Tout démontre que les Français établis en Amérique ont conservé ce trait caractéristique de leurs pères [c’est-à-dire « cette force secrète de cohésion et de résistance »], cette puissance énergique et insaisissable qui réside en eux-mêmes, et qui, comme le génie, échappe à l’astuce de la politique aussi bien qu’au tranchant de l’épée. Ils se conservent, comme type, même quand tout semble annoncer leur destruction [81].

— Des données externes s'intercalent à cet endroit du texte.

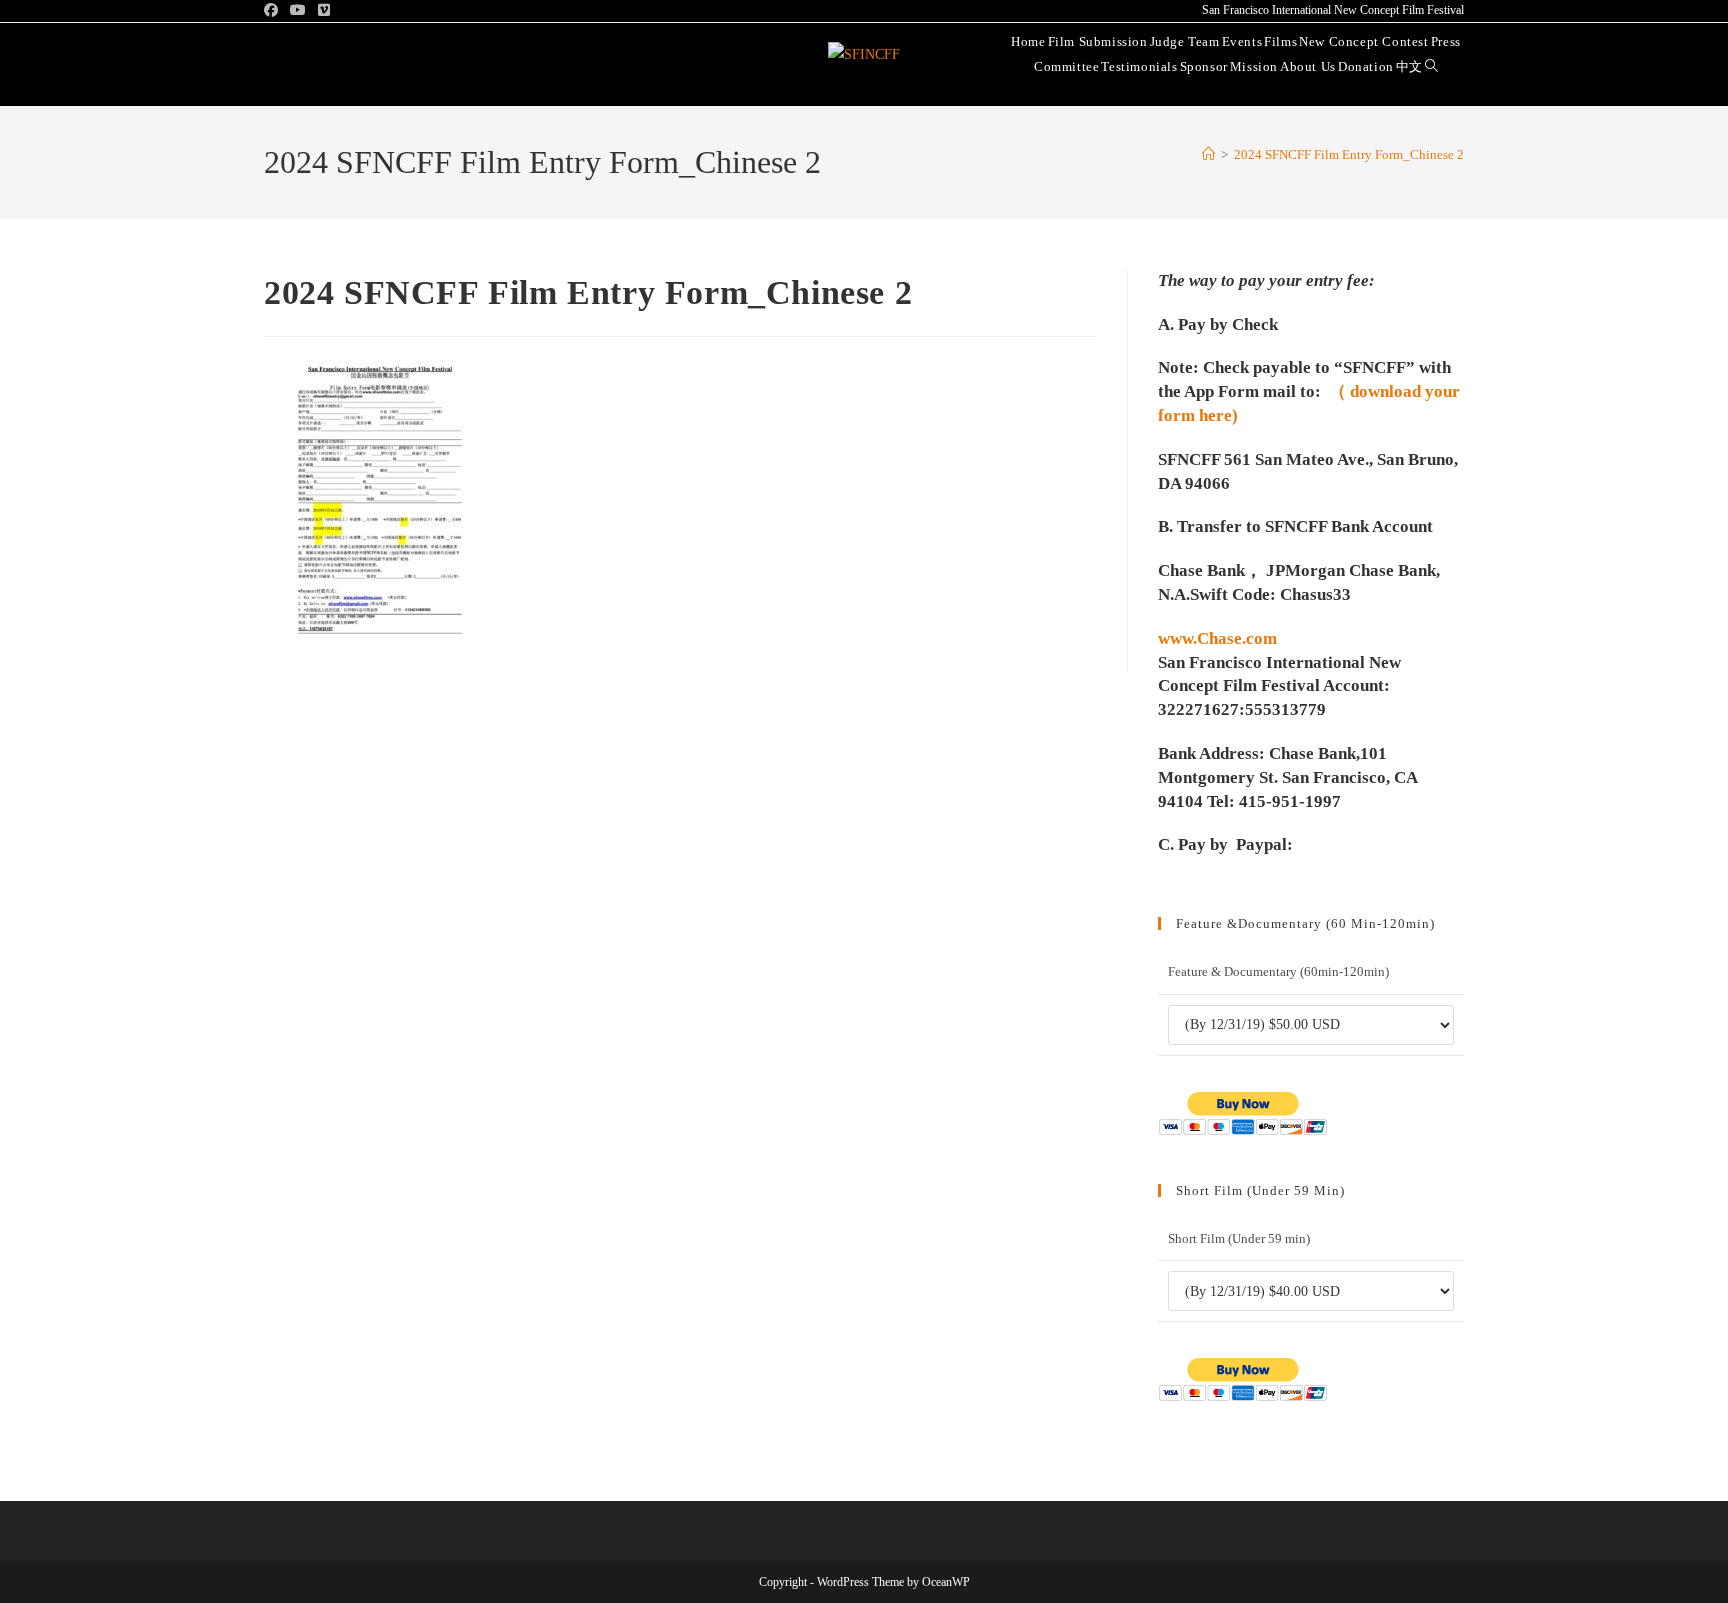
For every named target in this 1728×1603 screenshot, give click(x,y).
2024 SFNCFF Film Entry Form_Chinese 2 (1349, 154)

En d’autres circonstances, le même écoulement temporel sert à dissocier l’Amérindien de lui-même, en l’inscrivant dans un mouvement de dégénérescence continue, jusqu’au jour où, incapable de subsister autrement, souffrant de la faim au coeur même de la forêt de ses ancêtres, il est contraint de faire bouillir et de manger le tissu de ses raquettes [82]. Pour le Canadien français, l’évocation de la Nouvelle-France sert de prétexte au récit d’une continuité, alors que pour l’Amérindien elle signale une coupure, une aliénation, une décadence. La dégénérescence de l’Amérindien — perpétuel Dernier Sauvage, sans cesse renaissant pour disparaître à nouveau — est tout aussi souvent réitérée que la permanence du Français d’Amérique, et n’a nul besoin de l’astuce de la politique ou du tranchant de l’épée pour s’opérer, car Donnacona, qui est le Premier et le Dernier Sauvage, dont « la tristesse ridait son visage cuivré », déjà au xvie siècle « exhalait de lugubres sanglots [83] » pour mieux se lamenter sur ce qui était (déjà) disparu :

[…] les âmes des ancêtres

Ne parlent plus la nuit ; car nos bois ont pour maîtres

Les dieux de l’étranger [84].

Pourtant — pour citer à nouveau de Certeau — « ce que cette nouvelle compréhension du passé tient pour non pertinent », c’est-à-dire la survie de l’Amérindien au-delà d’un autre âge rêvé, « revient malgré tout sur les bords du discours ou dans ses failles [85] », sous la forme des ambivalences précédemment étudiées, mais également — pour en revenir à la question du « double » — par la mise en parallèle, rarement revendiquée [86] mais persistante dans son ingénuité, de deux collectivités asservies, menacées par l’oubli. « [D]es “résistances”, des “survivances” ou des retards », poursuit de Certeau, « troublent discrètement la belle ordonnance d’un “progrès” ou d’un système d’interprétation [87] ». En ce sens, l’Amérindien « d’un autre âge » est, d’une part, nécessaire à l’entreprise de remise au jour du passé de la Nouvelle-France — entreprise qui s’exprime également, à la même époque, par la publication massive de textes des xviie et xviiie siècles appartenant au genre de la « littérature de contact [88] » — et révèle, d’autre part, la peur de l’oubli, l’angoisse des seconds rôles et les doutes idéologiques qui l’accompagnent.